(Dataset entries)
──────────────────────────────
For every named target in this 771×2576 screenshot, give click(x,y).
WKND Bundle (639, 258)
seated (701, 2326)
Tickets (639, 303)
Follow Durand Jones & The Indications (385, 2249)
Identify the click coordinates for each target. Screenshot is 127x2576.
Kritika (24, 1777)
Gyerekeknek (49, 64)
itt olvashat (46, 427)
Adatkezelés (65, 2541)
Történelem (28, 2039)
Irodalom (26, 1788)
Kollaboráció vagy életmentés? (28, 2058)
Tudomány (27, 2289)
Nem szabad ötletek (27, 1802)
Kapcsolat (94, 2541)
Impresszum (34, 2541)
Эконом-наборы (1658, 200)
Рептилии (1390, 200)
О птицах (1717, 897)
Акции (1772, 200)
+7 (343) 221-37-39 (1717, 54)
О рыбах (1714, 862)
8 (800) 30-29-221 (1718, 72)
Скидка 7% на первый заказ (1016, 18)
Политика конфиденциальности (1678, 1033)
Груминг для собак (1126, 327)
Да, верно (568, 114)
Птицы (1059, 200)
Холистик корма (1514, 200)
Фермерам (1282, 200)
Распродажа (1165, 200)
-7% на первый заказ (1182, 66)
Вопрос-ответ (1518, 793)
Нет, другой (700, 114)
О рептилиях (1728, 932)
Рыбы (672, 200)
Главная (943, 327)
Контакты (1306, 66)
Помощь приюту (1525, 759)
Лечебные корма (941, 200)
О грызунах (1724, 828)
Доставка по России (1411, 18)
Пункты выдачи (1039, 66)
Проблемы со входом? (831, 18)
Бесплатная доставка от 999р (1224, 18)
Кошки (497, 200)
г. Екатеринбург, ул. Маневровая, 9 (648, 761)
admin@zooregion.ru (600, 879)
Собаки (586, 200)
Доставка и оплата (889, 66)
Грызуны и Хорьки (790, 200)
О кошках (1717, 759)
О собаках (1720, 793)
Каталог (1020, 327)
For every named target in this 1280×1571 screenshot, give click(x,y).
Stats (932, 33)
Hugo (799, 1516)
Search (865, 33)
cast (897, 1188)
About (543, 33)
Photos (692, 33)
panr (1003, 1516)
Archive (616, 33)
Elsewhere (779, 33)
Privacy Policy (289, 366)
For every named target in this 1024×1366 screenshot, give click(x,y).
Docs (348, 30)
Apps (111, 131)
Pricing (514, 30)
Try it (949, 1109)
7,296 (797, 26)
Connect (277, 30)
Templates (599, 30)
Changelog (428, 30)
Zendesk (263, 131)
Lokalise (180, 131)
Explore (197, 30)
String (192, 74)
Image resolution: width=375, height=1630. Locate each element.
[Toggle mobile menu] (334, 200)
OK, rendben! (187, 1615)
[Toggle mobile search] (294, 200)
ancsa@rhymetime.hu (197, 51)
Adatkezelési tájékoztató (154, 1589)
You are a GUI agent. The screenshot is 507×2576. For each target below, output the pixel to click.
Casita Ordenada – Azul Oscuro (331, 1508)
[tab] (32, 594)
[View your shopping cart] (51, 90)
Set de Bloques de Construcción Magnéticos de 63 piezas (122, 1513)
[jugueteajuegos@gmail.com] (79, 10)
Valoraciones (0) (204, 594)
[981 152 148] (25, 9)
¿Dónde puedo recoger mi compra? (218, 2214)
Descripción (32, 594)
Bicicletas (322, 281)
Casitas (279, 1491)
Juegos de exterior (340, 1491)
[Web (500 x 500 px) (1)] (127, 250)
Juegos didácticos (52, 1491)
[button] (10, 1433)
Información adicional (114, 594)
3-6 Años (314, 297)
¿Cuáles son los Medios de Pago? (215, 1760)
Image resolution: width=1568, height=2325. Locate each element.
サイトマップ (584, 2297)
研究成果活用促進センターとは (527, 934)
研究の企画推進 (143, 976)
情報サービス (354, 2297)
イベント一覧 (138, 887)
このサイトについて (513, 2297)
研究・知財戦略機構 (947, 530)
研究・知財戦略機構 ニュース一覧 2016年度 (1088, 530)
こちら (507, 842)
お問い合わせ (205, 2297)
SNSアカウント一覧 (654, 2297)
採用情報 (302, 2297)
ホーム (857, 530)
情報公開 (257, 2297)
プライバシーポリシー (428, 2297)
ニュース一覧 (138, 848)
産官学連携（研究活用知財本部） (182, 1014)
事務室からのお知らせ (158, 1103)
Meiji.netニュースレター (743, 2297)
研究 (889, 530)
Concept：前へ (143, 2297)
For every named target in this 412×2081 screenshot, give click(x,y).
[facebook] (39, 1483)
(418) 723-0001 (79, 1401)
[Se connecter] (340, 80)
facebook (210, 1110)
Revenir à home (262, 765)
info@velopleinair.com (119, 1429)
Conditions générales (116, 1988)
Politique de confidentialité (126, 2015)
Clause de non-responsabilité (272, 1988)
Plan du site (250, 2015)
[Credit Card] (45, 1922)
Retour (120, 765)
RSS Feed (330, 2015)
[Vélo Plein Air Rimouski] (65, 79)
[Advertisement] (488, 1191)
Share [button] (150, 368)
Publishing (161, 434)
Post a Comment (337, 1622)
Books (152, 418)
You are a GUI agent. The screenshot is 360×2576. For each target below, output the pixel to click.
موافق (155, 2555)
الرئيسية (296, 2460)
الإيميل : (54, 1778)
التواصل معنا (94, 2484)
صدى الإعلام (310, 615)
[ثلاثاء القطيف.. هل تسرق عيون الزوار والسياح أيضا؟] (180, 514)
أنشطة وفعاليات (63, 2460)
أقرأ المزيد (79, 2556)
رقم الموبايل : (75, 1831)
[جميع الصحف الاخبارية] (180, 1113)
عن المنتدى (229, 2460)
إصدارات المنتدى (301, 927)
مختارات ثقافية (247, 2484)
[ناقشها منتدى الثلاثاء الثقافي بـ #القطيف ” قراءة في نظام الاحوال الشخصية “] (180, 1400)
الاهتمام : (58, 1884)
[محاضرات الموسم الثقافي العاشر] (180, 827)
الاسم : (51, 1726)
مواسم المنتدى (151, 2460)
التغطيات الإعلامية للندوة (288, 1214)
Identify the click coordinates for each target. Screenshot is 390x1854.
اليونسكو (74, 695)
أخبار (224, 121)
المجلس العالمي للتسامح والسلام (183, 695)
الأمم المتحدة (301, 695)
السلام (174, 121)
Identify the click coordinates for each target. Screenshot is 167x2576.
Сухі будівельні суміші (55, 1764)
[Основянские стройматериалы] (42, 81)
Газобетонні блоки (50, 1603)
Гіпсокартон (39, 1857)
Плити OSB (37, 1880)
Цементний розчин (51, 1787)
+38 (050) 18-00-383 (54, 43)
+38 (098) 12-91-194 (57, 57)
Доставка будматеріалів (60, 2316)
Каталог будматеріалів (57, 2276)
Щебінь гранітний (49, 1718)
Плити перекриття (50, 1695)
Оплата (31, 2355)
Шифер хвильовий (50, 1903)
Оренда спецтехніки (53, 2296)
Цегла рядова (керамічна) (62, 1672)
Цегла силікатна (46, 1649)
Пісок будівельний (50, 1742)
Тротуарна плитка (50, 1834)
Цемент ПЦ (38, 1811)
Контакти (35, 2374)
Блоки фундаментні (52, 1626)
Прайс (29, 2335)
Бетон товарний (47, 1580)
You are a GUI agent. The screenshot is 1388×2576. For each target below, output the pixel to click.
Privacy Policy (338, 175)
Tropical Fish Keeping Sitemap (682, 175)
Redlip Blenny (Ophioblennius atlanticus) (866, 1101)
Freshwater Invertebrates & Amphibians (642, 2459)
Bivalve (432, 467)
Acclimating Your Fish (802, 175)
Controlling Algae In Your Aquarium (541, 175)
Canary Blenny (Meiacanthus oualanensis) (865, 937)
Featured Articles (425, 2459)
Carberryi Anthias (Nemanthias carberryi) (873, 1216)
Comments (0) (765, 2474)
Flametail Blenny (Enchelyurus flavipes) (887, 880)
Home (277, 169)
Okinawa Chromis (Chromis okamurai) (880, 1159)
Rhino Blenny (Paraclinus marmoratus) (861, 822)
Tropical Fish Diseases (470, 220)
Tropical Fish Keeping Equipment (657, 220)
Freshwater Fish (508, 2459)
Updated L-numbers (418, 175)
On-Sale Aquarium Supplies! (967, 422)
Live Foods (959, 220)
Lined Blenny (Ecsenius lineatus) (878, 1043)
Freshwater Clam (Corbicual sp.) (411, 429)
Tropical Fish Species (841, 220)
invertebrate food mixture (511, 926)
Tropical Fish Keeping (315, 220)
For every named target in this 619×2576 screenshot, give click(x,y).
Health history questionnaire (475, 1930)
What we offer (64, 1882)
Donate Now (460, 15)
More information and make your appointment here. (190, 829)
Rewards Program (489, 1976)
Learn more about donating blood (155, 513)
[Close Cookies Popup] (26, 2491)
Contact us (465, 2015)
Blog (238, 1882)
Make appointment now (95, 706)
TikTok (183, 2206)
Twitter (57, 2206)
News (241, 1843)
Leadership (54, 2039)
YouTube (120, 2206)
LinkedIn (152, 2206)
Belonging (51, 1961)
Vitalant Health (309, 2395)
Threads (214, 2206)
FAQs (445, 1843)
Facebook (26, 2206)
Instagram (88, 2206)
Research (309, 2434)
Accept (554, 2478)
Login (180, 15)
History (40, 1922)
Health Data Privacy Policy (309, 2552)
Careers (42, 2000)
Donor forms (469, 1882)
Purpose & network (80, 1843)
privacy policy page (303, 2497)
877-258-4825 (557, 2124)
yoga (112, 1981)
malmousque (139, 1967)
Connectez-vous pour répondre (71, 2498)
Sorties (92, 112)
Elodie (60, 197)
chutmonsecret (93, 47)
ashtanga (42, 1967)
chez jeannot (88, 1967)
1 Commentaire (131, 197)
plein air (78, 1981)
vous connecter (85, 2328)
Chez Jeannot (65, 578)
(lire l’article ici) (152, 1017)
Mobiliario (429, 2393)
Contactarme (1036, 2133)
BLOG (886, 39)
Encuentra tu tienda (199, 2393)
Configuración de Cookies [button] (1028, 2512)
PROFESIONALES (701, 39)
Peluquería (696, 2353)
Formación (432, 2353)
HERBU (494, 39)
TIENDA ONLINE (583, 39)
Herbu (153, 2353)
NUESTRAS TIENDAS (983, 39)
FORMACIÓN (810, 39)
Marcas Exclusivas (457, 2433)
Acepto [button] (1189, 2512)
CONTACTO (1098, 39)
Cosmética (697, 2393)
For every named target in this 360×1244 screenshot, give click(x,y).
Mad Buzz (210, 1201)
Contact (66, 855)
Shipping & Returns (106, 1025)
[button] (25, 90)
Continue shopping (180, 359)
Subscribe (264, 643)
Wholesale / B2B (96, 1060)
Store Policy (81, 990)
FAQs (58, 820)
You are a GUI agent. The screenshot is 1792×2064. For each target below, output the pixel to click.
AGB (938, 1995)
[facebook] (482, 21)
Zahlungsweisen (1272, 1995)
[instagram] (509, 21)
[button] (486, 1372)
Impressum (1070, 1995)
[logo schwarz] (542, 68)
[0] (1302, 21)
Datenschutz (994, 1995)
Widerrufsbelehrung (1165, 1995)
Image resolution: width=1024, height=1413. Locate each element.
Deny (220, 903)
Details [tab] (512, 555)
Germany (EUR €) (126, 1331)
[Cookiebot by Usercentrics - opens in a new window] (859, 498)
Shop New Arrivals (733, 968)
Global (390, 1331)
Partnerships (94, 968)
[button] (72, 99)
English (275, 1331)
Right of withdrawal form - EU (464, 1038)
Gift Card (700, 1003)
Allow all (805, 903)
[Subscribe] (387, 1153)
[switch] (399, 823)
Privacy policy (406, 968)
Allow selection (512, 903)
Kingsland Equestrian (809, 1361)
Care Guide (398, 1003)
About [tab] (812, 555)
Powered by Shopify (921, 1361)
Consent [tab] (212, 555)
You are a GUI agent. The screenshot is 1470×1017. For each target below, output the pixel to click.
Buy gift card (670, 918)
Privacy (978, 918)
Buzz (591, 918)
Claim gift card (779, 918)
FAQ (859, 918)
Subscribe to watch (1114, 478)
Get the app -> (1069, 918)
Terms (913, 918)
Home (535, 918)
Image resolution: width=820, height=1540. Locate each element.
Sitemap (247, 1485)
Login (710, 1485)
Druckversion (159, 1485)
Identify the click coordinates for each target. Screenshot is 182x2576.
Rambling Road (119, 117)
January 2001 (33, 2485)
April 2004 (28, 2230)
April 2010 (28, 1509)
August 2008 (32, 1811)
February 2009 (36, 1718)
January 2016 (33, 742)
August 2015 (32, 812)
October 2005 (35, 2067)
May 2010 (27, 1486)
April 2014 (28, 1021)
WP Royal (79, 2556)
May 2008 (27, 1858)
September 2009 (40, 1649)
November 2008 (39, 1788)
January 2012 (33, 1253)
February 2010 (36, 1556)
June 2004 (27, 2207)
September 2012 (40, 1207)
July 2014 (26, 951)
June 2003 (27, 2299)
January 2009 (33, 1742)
──────────────────────────────
**What needs to be done:** All that belongs in the answer is an exact copy of the lines from the start of the records above through the line with "Собаки (586, 200)".

**The answer:**
For every named target in this 771×2576 screenshot, give click(x,y).
WKND Bundle (639, 258)
seated (701, 2326)
Tickets (639, 303)
Follow Durand Jones & The Indications (385, 2249)
Identify the click coordinates for each target. Screenshot is 127x2576.
Kritika (24, 1777)
Gyerekeknek (49, 64)
itt olvashat (46, 427)
Adatkezelés (65, 2541)
Történelem (28, 2039)
Irodalom (26, 1788)
Kollaboráció vagy életmentés? (28, 2058)
Tudomány (27, 2289)
Nem szabad ötletek (27, 1802)
Kapcsolat (94, 2541)
Impresszum (34, 2541)
Эконом-наборы (1658, 200)
Рептилии (1390, 200)
О птицах (1717, 897)
Акции (1772, 200)
+7 (343) 221-37-39 (1717, 54)
О рыбах (1714, 862)
8 (800) 30-29-221 (1718, 72)
Скидка 7% на первый заказ (1016, 18)
Политика конфиденциальности (1678, 1033)
Груминг для собак (1126, 327)
Да, верно (568, 114)
Птицы (1059, 200)
Холистик корма (1514, 200)
Фермерам (1282, 200)
Распродажа (1165, 200)
-7% на первый заказ (1182, 66)
Вопрос-ответ (1518, 793)
Нет, другой (700, 114)
О рептилиях (1728, 932)
Рыбы (672, 200)
Главная (943, 327)
Контакты (1306, 66)
Помощь приюту (1525, 759)
Лечебные корма (941, 200)
О грызунах (1724, 828)
Доставка по России (1411, 18)
Пункты выдачи (1039, 66)
Проблемы со входом? (831, 18)
Бесплатная доставка от 999р (1224, 18)
Кошки (497, 200)
г. Екатеринбург, ул. Маневровая, 9 (648, 761)
admin@zooregion.ru (600, 879)
Собаки (586, 200)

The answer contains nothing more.